Saat itulah Jani melancarkan serangannya dengan menendang perut Ken dan mendorongnya hingga terjatuh.

Buk!"

Jani mendekati Ken dengan tersenyum puas.

“Sudah kukatakan jangan memandangiku, atau kau akan bertekuk lutut padaku.” Jani melangkahi tubuh Ken. Dia berjalan ke arah pintu meninggalkan ruang latihan. Ken menatapnya dengan tersenyum.

“Aku hampir saja menciumnya. Sepertinya aku harus lebih waspada dengan gadis itu, hehe.” Ken menyentuh jantungnya yang berdetak kencang. Dia berdiri mengambil pedangnya. Ken membuka pintu ruangan dan kembali di kamarnya.

 Seperti malam sebelumnya, Ken memasuki kamar Jani setelah gadis itu terlelap. Dia duduk di kursi yang terletak di sudut ruangan yang gelap. Terlihat belati emas berada di tangannya. Ken memeriksa jendela untuk memastikan semua aman.

Wajah Jani begitu menenangkan hati Ken. Dia mendekati Jani untuk bisa memandang wajahnya dari dekat.

“Bagaimana dia bisa tidur dengan pulas setelah makhluk menyeramkan menyerangnya. Bahkan dia tidak menanyakan apapun tentang kejadian tadi. Kau gadis yang sangat aneh, Jani. Tapi aku menyukainya.”

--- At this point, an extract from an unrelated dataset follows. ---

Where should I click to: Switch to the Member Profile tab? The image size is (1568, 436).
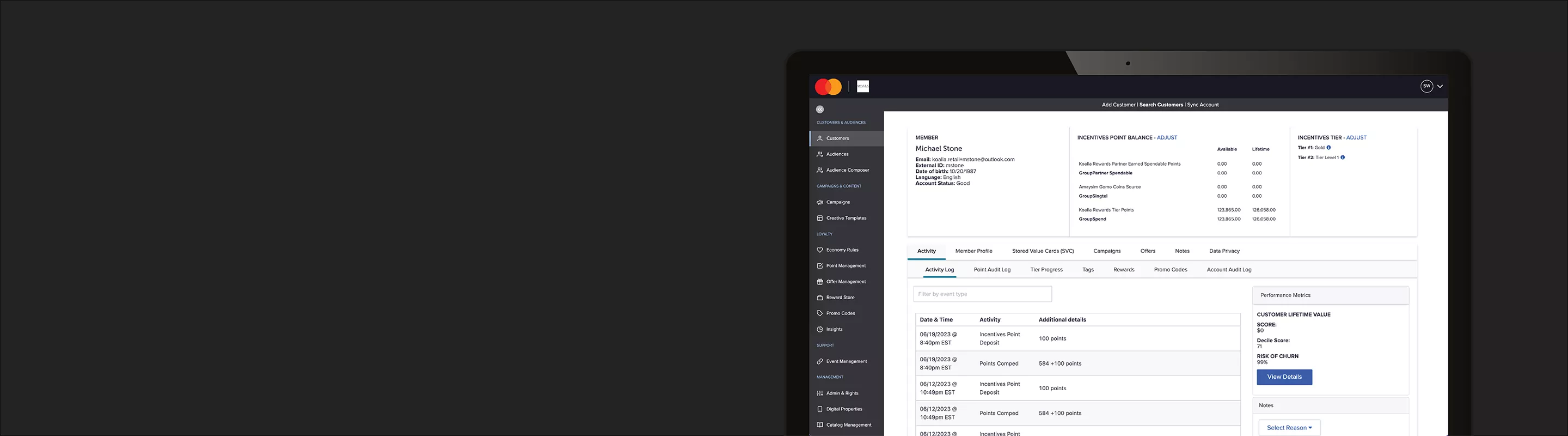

Tangan Ken hendak menyentuh wajah Jani namun diurungkan. Dia memilih untuk duduk kembali dikursinya. Pandangannya mengarah ke tubuh gadis yang terbaring dengan nyenyak didepannya.

Jani sangat terlelap, namun dia bermimpi membawa magic book di salah satu ruangan. Dia membuka buku itu lalu terlihat tulisan kuno seperti saat pertama kali membukannya. Jani membacanya dengan keras.

Tanpa diduga, tubuh Jani melayang ke udara. Seluruh tubuhnya mengeluarkan sinar yang menyilaukan. Angin berputar-putar mengelilinginya seakan melindunginya.

Namum itu bukan hanya mimpi, Ken sangat terkejut melihat tubuh Jani yang melayang di atas ranjangnya dengan bersinar. Ken mendekatinya namun tidak bisa meraihnya. Sinar dari tubuh Jani seolah melarang siapapun yang mendekat.

“Jani, apa yang terjadi padamu? Bangun, Jani!” Ken berteriak membuat Bi Inah dan Fred masuk ke dalam kamarnya.

“Tuan Ken, sepertinya dia sedang berkomunikasi dengan magic book. Nona Jani telah mulai mendapatkan kekuatannya.” Bi Inah menarik tubuh Ken yang mendekat dan menjelaskannya.

Tidak lama sinar itu mulai memudar. Tubuh Jani perlahan kebawah. Ken segera menangkap dan meletakkan kembali ke ranjang dengan lembut.

“Dia tidak akan sadar untuk beberapa waktu. Sebaiknya anda tetap menjaganya sampai fajar.” Bi Inah menepuk pundak Ken lalu meninggalkan mereka berdua diikuti Fred.

Ken memegang tangan Jani dengan erat.

“Aku akan menjagamu selamanya. Kau tidak akan sendiri menghadapi semua ini.”